BEGIN
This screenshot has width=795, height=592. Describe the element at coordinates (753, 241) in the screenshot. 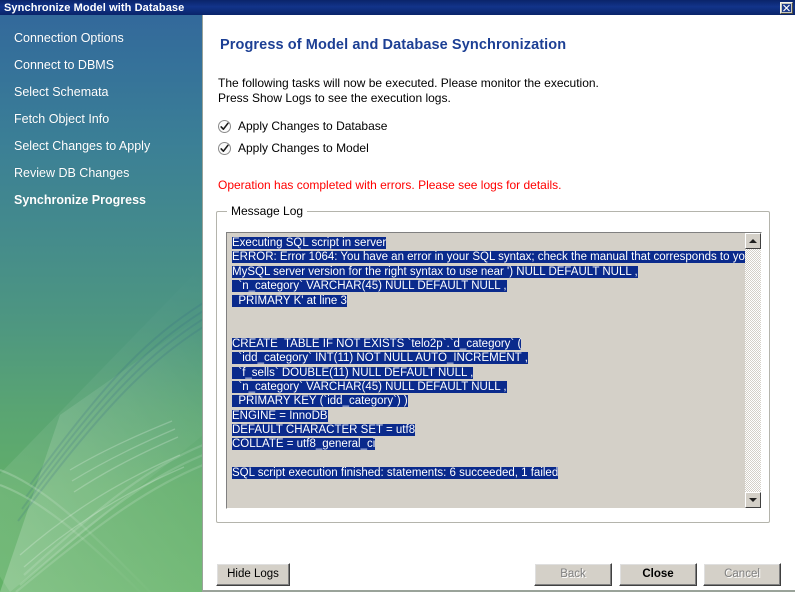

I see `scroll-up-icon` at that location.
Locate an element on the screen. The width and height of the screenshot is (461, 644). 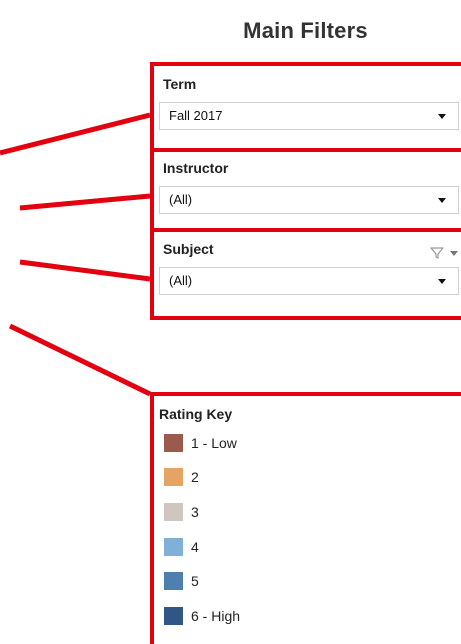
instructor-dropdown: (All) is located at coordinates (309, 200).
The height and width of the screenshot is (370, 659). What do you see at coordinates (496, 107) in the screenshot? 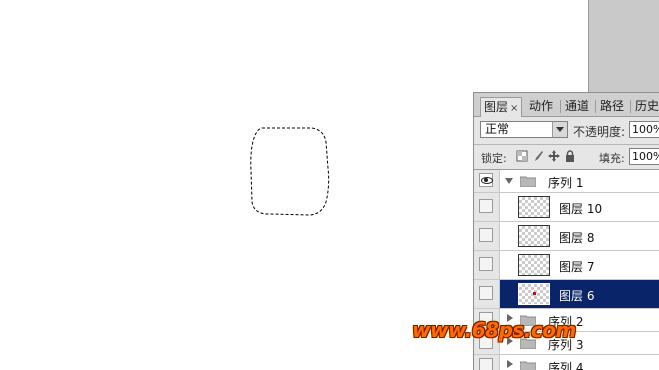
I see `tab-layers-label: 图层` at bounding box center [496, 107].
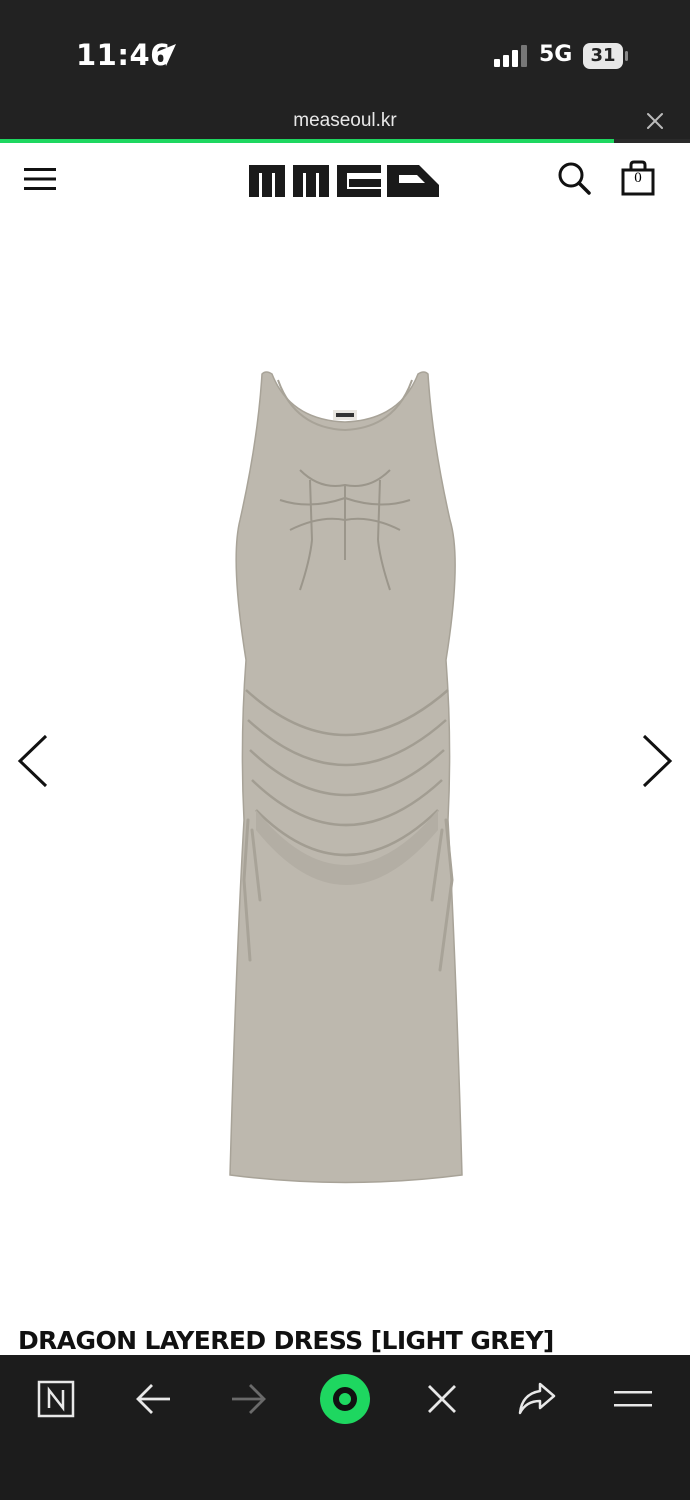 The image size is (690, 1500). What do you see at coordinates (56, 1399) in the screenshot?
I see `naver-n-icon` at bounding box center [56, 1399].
END
### Exercise objective
Rewrite the rows from the start through the line containing "instructor-dropdown: (All) is", replacing "screenshot" with "screen capture" and changing nothing else. Leave the pictures out of your answer.

### Solution
This screen capture has width=795, height=592. Describe the element at coordinates (753, 241) in the screen capture. 

I see `scroll-up-icon` at that location.
Locate an element on the screen. The width and height of the screen capture is (461, 644). 
instructor-dropdown: (All) is located at coordinates (309, 200).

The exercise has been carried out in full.